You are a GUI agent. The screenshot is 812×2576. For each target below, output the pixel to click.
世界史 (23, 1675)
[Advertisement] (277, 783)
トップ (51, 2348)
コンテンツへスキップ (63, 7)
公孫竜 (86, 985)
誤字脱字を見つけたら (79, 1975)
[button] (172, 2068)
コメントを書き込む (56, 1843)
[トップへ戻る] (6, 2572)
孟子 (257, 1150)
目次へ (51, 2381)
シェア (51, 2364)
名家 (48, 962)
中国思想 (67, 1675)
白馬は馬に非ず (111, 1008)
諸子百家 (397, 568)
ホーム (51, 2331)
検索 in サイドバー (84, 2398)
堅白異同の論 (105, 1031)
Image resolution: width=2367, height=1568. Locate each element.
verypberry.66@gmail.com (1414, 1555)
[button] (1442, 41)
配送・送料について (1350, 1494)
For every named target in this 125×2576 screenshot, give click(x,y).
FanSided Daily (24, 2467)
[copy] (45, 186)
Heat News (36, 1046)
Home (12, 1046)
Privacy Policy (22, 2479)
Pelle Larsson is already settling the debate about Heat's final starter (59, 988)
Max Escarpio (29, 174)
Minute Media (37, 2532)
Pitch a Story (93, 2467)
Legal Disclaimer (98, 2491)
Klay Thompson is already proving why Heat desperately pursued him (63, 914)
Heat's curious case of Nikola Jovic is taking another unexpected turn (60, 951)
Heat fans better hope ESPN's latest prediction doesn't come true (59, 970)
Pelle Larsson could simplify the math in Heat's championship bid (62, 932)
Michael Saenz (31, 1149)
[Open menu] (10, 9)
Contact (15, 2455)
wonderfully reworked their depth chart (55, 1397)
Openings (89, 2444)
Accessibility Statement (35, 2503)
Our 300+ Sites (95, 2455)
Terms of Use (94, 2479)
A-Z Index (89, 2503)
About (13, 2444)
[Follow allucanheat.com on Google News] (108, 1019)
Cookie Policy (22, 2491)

*****

- _TASK DIRECTIONS_
Copy all lines of the material above where the string "Larsson" occurs.

- _EXPECTED ANSWER_
Pelle Larsson is already settling the debate about Heat's final starter (59, 988)
Pelle Larsson could simplify the math in Heat's championship bid (62, 932)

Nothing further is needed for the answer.